— The data —
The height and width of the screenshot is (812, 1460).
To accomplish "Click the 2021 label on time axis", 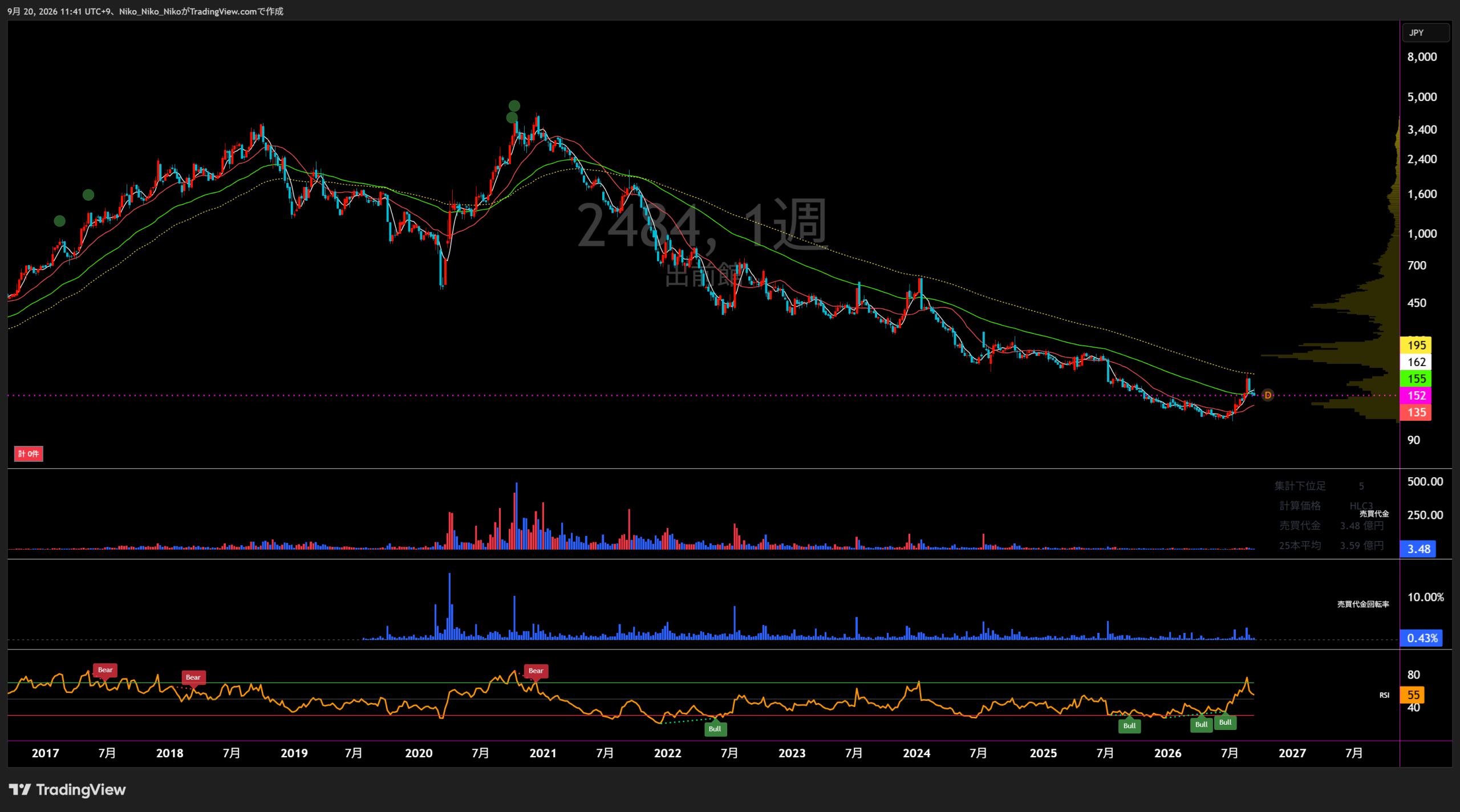I will 543,753.
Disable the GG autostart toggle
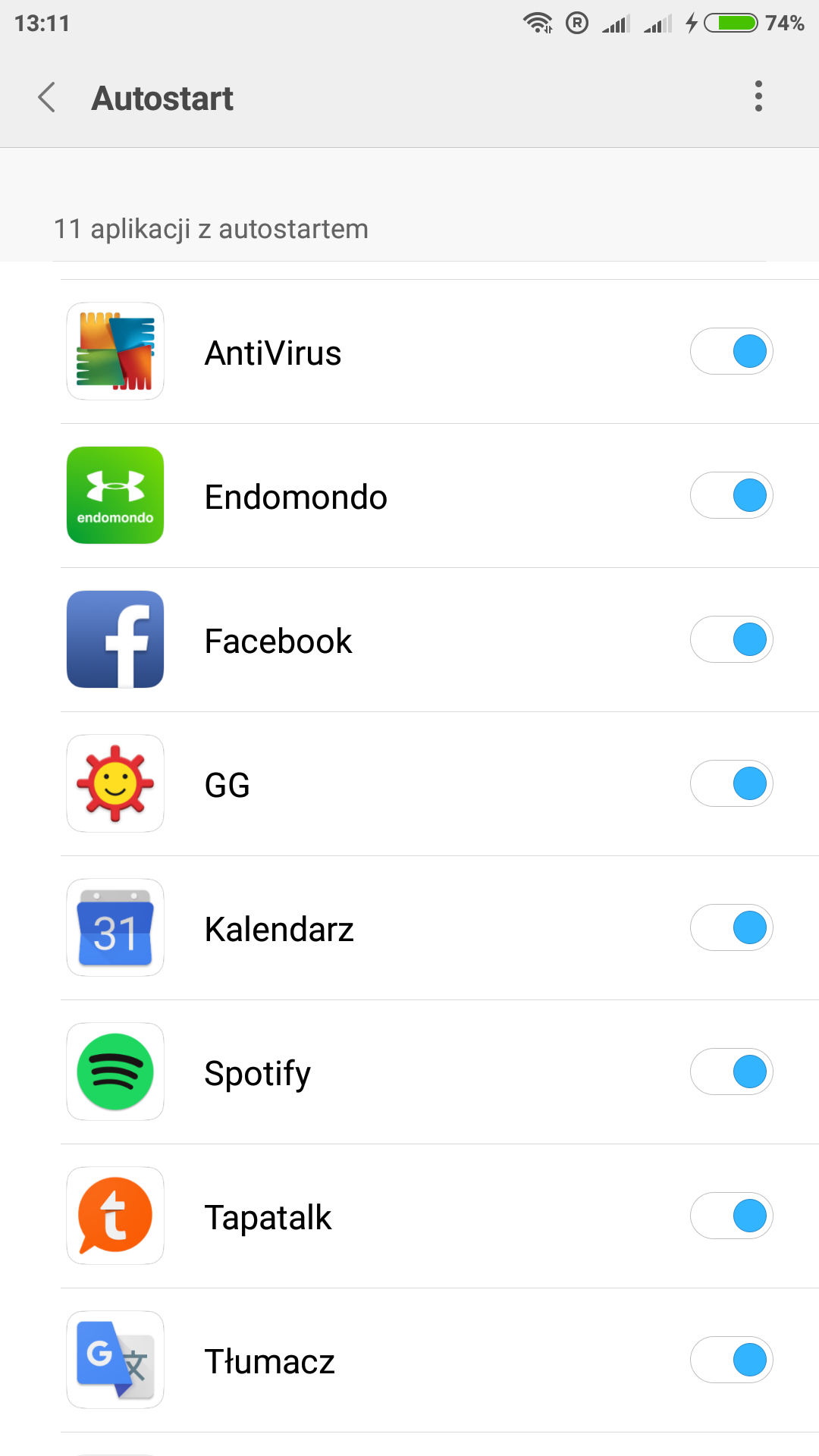 731,783
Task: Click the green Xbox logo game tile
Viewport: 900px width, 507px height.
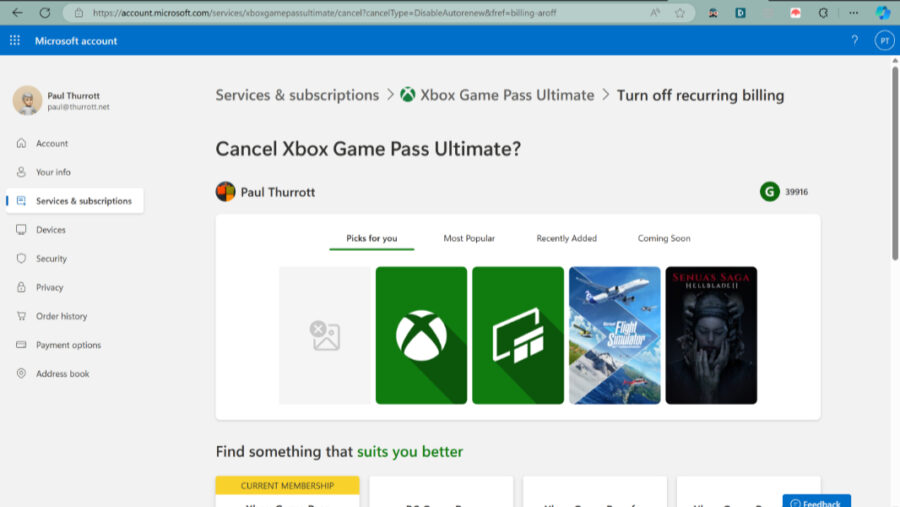Action: [421, 335]
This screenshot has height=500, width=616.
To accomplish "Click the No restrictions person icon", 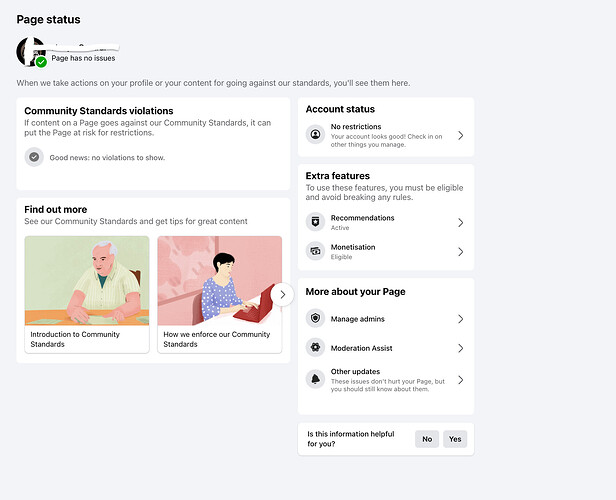I will pos(316,134).
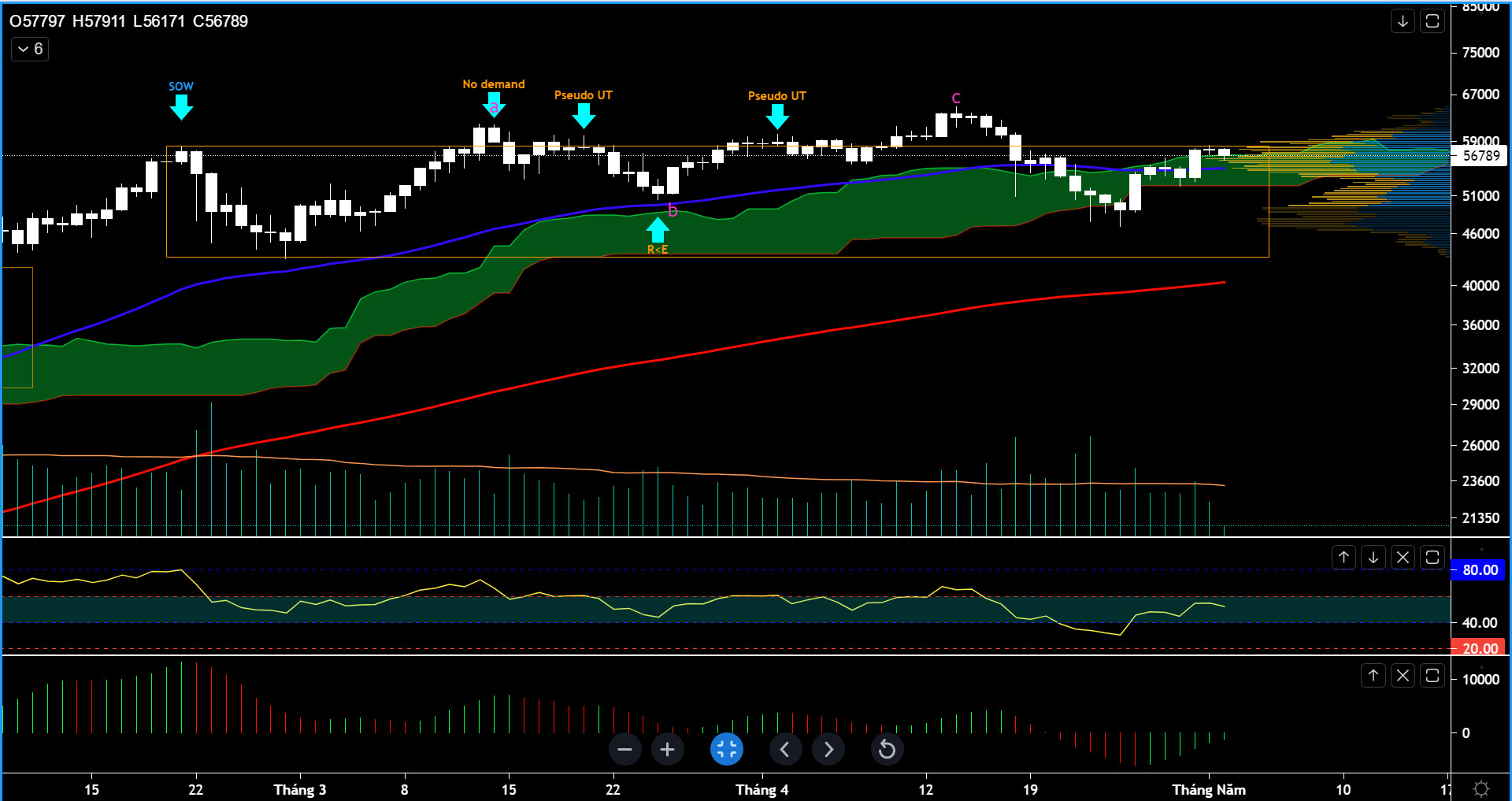The height and width of the screenshot is (801, 1512).
Task: Zoom out the chart with minus button
Action: [x=624, y=749]
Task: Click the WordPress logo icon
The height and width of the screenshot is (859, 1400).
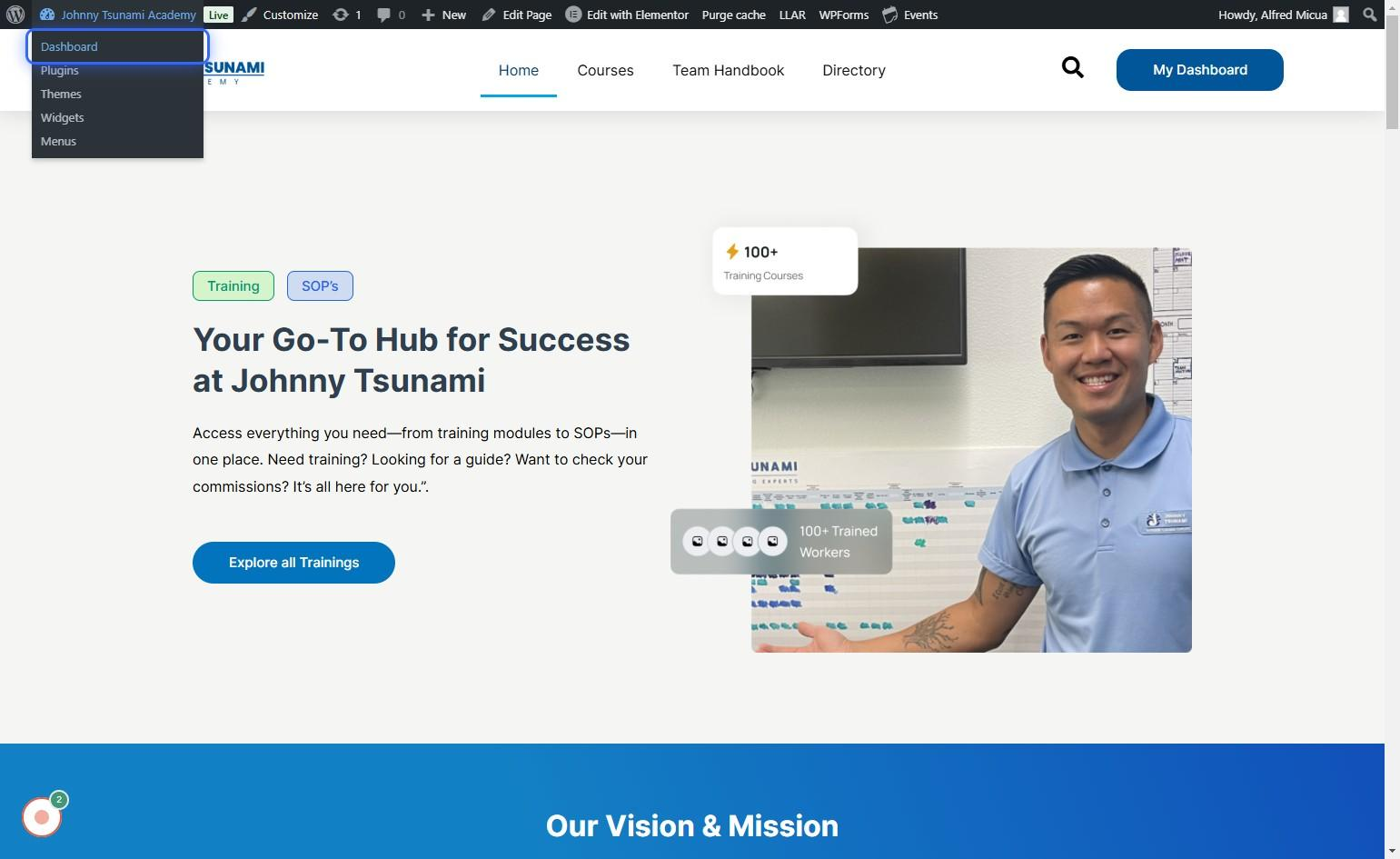Action: click(x=15, y=15)
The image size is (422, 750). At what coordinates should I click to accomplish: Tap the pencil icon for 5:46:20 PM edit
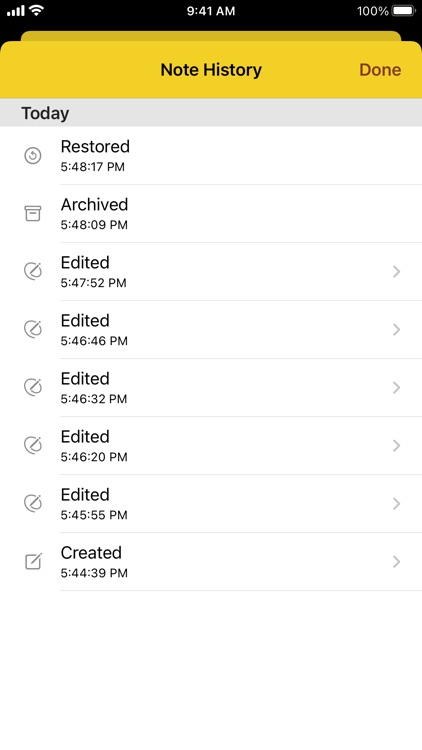(33, 446)
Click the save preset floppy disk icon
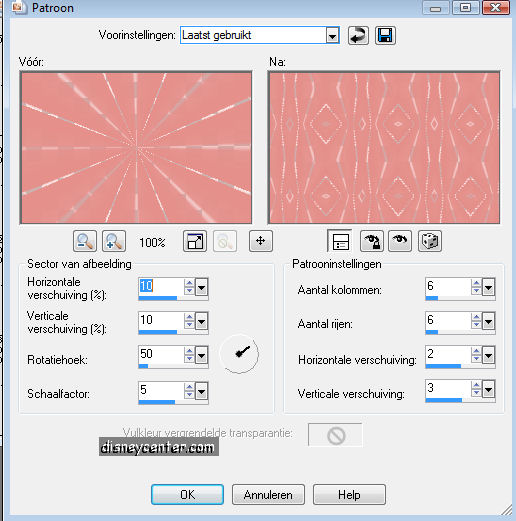 (385, 35)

— What you should do —
Once the line containing "The height and width of the screenshot is (859, 1400)." is found, transcribe it and every line after it to the end of the records, exactly and with no pictures.

— Written answer —
The height and width of the screenshot is (859, 1400).
Action: click(x=15, y=15)
The image size is (422, 750). At what coordinates should I click to accomplish: Tap the pencil icon for 5:46:20 PM edit
(33, 446)
Click the save preset floppy disk icon
 (385, 35)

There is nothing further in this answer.